À quand le passage à la voiture hybride?

8 août 2012 par 

Bien que les groupes écologistes martèlent depuis des décennies qu’il faut réduire nos émissions de gaz à effet de serre, sur le plan des transports, les changements se font très lentement. En ville, les réseaux de transport en commun permettent aux citadins de se déplacer de façon écologique. Il en est tout autrement en région, où, pour peu qu’on ait à sortir, il faut une voiture.

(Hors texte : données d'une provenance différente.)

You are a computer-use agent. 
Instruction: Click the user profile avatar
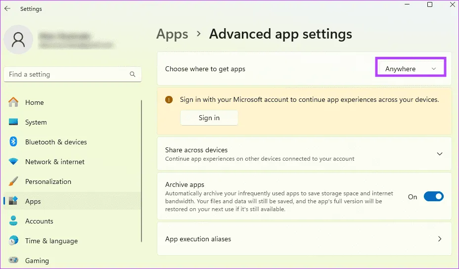pyautogui.click(x=18, y=40)
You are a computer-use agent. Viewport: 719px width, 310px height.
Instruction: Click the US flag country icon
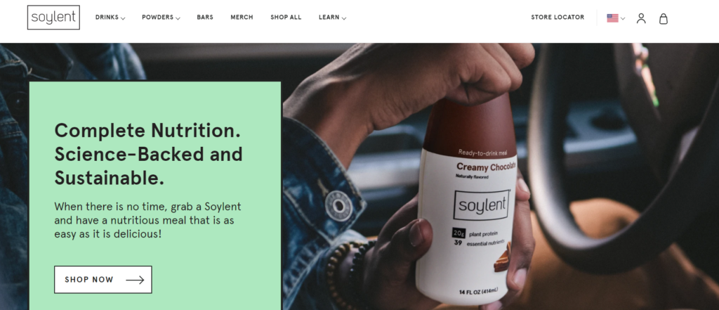pos(612,18)
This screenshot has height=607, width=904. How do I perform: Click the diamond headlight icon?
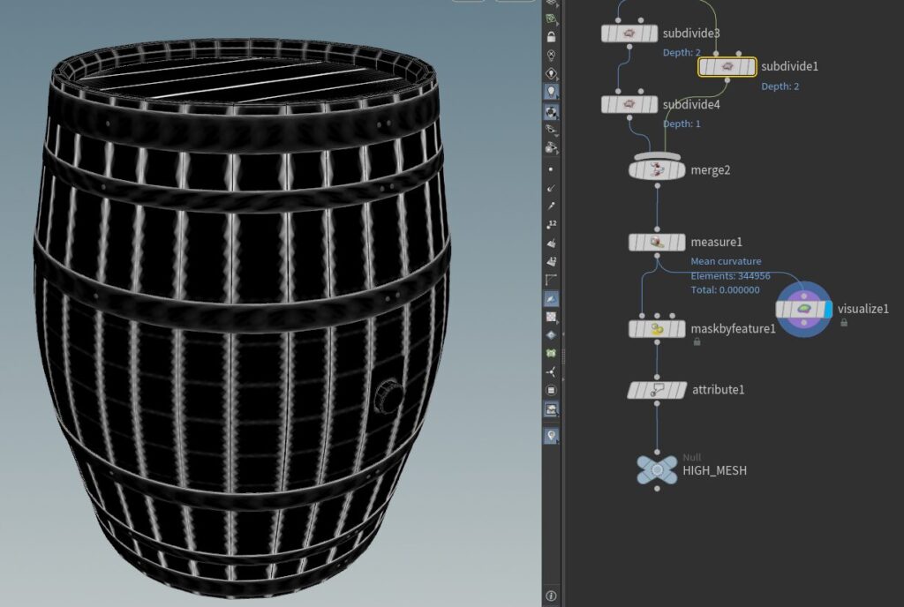[x=551, y=73]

On peut se demander où est cette voiture de l’avenir, celle qu’on nous promet depuis des années, car il faut bien avouer qu’on la voit surtout dans les publicités et dans les cours des concessionnaires. D’emblée, il faut éliminer la voiture entièrement électrique en raison de son autonomie limitée et de l’absence de bornes de recharge à l’est de Québec. Restent les automobiles hybrides. Celles-ci existent depuis longtemps maintenant et leur technologie s’améliore sans cesse. Depuis quelques années, les fabricants tentent également de les rendre plus accessibles en baissant leur prix. Or, si les compagnies ont fait un compromis sur le prix au détail, force est d’admettre qu’elles se rattrapent sur les taux d’intérêt. Aussi la voiture hybride demeure-t-elle plus dispendieuse que son équivalent à essence. Et les mesures incitatives du gouvernement restent timides.

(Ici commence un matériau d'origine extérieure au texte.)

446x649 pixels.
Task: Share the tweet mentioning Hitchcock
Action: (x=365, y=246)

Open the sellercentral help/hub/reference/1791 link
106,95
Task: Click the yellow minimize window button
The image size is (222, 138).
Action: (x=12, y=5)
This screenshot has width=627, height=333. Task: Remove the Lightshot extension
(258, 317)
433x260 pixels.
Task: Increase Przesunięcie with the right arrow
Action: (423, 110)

Pour le prix d’une voiture hybride, on peut se payer une automobile plus luxueuse, plus grosse. Et le véhicule utilitaire sport, qui semble être devenu la nouvelle familiale, a encore la cote. Étonnamment, le prix de l’essence ne semble pas ralentir l’ardeur des consommateurs qui choisissent encore de rouler dans ces gros véhicules. La plupart des fabricants qui offrent des modèles hybrides offrent pour le même prix des VUS entrée de gamme, avec des taux d’intérêt généralement moins élevés.

Quel doit être le rôle du gouvernement? Serait-il possible d’offrir des crédits d’impôt plus importants ou des remises substantielles à l’achat de véhicules dits écologiques? Devrait-on taxer les VUS et les grosses voitures afin d’inciter les gens à se tourner vers des véhicules moins polluants? Car il faut bien reconnaître qu’il est difficile de changer les habitudes des consommateurs. Même si l’achat d’un véhicule écologique devenait moins onéreux, on peut se demander si les gens seraient prêts à faire un sacrifice d’espace, de puissance et de commodité.

Ceux qui font le choix d’une plus petite automobile ou d’une voiture hybride vantent souvent l’économie d’essence. Timides, ils nomment l’avantage environnemental comme bénéfice marginal. La volonté écologique, comme tout, semble-t-il, a besoin d’être appuyée par un incitatif économique. Tant que les dirigeants en place ne poseront pas des gestes qui traduisent une volonté ferme de changer les choses en matière de transport, on restera dans nos habitudes.